WHAT TO WORK ON – Work out how many lines in the material below hold the word "sidebar". Write only the number.

DATA FOR THIS EXERCISE –
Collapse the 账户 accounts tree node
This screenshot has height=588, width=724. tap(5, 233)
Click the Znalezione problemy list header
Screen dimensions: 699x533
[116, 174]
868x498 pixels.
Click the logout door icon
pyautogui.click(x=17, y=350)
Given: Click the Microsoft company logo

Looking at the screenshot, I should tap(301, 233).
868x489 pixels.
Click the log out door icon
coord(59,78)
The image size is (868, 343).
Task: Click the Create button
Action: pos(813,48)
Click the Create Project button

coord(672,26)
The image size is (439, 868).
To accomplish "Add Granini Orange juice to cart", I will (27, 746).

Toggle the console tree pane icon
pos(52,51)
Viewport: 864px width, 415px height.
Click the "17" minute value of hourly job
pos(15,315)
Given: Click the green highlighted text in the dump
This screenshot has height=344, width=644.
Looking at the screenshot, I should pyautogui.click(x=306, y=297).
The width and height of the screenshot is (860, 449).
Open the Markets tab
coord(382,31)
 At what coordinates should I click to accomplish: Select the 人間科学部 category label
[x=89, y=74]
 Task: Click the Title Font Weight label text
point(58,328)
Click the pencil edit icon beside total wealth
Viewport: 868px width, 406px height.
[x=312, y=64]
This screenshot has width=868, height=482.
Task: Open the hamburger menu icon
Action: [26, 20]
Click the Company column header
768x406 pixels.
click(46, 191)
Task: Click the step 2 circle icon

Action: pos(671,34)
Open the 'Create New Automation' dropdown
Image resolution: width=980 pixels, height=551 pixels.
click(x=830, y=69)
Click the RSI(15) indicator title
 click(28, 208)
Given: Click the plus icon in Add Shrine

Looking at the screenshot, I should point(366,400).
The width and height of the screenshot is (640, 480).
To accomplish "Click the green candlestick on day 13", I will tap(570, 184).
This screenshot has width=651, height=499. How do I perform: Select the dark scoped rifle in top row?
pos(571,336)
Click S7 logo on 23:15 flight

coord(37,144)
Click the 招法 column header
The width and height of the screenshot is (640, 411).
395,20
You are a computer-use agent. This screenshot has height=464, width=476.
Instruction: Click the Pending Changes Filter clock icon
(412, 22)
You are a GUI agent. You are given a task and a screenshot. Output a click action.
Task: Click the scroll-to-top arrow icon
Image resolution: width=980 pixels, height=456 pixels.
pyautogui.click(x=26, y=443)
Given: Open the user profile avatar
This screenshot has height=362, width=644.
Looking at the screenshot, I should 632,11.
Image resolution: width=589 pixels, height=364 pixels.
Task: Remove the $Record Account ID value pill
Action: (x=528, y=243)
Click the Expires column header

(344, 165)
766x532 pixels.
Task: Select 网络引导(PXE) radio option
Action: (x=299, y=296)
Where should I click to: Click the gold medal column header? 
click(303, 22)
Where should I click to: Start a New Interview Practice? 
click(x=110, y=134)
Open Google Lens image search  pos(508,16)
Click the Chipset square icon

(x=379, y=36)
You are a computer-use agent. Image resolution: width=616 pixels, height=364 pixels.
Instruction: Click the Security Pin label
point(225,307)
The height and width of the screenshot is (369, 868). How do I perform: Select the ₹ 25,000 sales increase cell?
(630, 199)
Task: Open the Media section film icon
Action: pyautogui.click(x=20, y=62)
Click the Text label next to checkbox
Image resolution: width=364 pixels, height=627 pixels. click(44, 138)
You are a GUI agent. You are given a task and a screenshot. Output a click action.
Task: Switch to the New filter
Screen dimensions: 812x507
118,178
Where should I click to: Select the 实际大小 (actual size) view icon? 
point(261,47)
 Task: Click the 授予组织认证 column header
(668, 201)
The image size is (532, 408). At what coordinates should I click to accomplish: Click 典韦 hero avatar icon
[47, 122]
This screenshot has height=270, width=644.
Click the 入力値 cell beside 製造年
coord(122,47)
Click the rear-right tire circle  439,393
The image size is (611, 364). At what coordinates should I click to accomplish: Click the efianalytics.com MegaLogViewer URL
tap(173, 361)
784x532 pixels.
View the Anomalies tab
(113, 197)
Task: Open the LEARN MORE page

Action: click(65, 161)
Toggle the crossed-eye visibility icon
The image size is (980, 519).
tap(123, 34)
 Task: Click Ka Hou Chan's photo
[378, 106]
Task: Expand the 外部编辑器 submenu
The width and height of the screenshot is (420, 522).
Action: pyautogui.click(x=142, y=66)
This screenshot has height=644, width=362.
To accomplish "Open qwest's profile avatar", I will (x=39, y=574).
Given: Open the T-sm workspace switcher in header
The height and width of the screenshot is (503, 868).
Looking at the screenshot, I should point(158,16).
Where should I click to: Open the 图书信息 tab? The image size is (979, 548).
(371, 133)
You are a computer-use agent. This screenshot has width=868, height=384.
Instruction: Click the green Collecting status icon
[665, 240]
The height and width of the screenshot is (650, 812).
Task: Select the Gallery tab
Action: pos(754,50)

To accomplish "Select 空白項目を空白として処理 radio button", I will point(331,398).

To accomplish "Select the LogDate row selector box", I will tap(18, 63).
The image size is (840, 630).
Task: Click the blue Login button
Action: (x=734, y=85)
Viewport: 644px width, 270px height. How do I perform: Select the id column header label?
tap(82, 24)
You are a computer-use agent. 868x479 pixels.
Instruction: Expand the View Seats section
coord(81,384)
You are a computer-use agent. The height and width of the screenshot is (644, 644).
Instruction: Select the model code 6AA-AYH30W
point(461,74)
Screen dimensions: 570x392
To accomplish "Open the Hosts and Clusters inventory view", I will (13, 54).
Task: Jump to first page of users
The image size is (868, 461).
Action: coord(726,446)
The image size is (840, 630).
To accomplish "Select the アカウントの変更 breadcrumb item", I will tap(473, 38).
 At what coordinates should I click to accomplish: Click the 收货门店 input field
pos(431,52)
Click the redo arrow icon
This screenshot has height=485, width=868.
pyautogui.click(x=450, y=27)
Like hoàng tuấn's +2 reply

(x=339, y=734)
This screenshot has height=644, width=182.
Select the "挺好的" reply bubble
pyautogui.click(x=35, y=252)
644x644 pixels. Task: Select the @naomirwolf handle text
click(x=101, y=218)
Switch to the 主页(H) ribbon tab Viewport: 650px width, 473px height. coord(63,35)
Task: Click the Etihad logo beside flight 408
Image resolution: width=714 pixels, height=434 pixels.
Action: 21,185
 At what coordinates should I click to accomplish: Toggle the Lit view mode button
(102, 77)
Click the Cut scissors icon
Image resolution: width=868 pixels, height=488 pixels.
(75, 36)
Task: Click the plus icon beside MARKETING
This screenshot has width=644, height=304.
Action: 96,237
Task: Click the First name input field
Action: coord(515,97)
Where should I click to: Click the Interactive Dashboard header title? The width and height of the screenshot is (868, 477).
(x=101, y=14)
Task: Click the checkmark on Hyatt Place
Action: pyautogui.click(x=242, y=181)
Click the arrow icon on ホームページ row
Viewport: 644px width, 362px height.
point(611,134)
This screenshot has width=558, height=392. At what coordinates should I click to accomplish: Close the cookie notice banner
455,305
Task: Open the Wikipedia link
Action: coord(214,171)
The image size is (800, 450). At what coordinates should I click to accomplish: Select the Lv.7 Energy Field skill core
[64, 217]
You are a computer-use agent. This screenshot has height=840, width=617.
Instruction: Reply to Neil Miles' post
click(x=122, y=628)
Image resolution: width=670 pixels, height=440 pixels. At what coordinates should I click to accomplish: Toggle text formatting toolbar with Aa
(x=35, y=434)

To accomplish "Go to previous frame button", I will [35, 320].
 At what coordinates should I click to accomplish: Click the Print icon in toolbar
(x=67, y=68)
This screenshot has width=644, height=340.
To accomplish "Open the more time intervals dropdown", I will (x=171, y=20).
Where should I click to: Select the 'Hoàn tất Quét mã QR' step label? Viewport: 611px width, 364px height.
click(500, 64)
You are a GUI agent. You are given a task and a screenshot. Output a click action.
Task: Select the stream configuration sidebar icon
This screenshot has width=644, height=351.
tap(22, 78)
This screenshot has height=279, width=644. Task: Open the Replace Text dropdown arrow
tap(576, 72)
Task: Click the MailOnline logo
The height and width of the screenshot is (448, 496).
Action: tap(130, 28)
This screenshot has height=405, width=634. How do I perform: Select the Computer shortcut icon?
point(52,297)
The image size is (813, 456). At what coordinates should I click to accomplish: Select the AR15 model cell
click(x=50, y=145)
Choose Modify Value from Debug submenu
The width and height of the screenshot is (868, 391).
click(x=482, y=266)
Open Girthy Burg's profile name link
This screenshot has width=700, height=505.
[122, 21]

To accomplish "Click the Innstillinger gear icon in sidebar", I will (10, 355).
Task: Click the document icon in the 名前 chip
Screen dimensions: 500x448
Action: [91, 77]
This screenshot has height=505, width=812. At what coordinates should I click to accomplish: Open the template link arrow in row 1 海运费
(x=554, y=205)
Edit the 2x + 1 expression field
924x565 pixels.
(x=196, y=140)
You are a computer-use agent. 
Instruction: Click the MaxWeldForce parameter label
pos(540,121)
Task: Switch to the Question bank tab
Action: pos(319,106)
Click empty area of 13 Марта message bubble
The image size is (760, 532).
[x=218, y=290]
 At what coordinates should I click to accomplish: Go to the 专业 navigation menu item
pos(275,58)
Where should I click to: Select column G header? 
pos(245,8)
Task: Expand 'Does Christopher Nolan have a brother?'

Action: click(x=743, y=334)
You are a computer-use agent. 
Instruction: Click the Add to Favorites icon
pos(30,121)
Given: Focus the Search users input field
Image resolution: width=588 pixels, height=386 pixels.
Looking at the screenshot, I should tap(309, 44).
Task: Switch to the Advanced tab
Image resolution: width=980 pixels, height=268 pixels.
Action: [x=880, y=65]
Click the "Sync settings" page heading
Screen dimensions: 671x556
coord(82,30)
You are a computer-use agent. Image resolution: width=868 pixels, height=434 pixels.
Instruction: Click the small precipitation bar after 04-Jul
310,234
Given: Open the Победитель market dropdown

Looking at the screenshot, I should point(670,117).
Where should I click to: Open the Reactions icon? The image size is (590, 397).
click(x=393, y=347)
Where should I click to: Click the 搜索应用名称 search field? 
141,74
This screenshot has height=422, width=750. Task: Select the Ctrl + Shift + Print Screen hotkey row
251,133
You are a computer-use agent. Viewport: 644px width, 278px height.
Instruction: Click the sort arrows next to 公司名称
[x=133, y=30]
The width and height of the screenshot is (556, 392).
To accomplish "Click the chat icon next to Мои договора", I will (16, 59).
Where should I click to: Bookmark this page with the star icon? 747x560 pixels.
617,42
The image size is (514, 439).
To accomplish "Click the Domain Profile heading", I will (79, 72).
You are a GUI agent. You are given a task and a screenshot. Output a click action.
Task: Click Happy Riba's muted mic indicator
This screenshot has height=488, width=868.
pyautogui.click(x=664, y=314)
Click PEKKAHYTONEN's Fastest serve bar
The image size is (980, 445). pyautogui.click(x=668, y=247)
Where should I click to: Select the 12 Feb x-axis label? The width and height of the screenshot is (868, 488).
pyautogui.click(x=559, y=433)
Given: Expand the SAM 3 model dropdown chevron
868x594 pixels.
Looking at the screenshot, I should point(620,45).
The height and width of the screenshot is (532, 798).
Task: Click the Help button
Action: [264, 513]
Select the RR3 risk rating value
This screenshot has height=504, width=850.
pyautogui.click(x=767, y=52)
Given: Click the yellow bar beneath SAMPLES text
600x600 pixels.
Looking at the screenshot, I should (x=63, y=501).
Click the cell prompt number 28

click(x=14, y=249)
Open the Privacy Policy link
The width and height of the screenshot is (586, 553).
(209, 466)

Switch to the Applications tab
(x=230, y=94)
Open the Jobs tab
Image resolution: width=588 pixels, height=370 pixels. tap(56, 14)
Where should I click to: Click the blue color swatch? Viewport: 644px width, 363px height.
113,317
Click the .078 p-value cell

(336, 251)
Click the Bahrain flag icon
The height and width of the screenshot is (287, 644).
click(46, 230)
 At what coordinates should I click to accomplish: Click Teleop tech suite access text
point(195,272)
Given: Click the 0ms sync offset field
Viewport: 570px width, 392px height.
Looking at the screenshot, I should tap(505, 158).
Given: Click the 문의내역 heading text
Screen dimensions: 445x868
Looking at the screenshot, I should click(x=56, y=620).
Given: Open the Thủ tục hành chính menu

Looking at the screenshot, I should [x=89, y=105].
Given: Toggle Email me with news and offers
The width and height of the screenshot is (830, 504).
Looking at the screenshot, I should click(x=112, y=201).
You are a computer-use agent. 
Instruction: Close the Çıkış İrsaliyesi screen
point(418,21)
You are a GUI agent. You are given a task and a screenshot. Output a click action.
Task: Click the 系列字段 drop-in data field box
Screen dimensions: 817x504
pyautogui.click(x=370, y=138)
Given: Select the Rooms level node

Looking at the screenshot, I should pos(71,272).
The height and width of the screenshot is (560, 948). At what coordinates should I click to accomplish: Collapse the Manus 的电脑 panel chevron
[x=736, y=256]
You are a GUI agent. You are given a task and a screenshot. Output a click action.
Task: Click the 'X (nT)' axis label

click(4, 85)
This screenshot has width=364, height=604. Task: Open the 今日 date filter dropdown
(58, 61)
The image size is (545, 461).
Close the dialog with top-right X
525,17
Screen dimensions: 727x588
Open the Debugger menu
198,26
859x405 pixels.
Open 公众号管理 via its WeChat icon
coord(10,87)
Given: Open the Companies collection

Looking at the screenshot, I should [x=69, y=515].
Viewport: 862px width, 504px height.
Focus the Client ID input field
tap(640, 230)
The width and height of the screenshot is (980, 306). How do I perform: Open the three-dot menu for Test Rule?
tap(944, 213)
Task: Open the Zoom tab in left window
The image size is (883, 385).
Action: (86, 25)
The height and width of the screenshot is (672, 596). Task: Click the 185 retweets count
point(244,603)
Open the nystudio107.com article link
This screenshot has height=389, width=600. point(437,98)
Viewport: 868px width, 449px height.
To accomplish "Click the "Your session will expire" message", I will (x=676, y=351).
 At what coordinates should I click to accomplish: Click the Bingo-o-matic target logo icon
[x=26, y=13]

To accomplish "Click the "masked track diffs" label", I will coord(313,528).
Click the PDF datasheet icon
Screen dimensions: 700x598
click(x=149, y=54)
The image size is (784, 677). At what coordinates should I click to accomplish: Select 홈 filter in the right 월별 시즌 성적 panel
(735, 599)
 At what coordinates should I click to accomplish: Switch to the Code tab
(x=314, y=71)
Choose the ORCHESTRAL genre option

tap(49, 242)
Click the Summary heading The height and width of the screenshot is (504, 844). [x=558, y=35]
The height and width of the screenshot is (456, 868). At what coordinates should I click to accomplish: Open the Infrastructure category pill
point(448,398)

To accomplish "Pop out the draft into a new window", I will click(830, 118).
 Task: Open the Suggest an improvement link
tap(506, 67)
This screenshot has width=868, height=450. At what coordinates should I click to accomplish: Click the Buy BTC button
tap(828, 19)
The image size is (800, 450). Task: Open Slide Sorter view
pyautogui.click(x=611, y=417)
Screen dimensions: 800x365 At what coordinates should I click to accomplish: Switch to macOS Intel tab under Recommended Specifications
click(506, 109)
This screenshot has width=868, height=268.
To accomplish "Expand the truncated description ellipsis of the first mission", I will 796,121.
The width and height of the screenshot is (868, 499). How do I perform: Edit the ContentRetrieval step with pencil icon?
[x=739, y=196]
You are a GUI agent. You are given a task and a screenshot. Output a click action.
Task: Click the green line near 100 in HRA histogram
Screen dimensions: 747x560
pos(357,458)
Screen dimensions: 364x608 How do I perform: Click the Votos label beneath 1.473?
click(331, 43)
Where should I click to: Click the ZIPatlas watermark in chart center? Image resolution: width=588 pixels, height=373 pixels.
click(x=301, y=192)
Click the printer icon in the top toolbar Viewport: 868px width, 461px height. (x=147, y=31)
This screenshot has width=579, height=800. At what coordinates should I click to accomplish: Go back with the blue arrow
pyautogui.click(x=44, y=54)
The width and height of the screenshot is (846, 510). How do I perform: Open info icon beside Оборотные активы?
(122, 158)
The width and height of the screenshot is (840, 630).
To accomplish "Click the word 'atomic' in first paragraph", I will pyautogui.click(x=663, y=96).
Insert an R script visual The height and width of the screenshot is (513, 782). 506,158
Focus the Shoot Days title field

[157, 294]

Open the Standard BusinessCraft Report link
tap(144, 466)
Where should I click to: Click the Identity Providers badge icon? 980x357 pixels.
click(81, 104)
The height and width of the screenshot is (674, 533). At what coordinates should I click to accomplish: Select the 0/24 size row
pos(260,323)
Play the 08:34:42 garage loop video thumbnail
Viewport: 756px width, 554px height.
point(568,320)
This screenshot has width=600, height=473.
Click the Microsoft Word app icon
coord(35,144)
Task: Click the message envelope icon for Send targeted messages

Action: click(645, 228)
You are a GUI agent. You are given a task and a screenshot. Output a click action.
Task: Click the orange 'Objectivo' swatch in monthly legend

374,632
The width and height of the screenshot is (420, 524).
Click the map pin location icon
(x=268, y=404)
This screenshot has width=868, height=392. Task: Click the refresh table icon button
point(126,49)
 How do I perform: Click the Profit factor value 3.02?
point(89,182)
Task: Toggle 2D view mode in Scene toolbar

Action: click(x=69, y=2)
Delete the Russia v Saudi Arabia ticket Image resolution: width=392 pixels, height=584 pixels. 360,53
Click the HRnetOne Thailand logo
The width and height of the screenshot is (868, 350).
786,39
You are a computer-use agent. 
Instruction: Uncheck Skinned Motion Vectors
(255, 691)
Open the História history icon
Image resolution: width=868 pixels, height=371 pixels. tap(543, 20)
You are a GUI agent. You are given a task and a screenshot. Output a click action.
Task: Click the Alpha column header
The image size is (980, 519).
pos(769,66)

EXERCISE RESULT – 2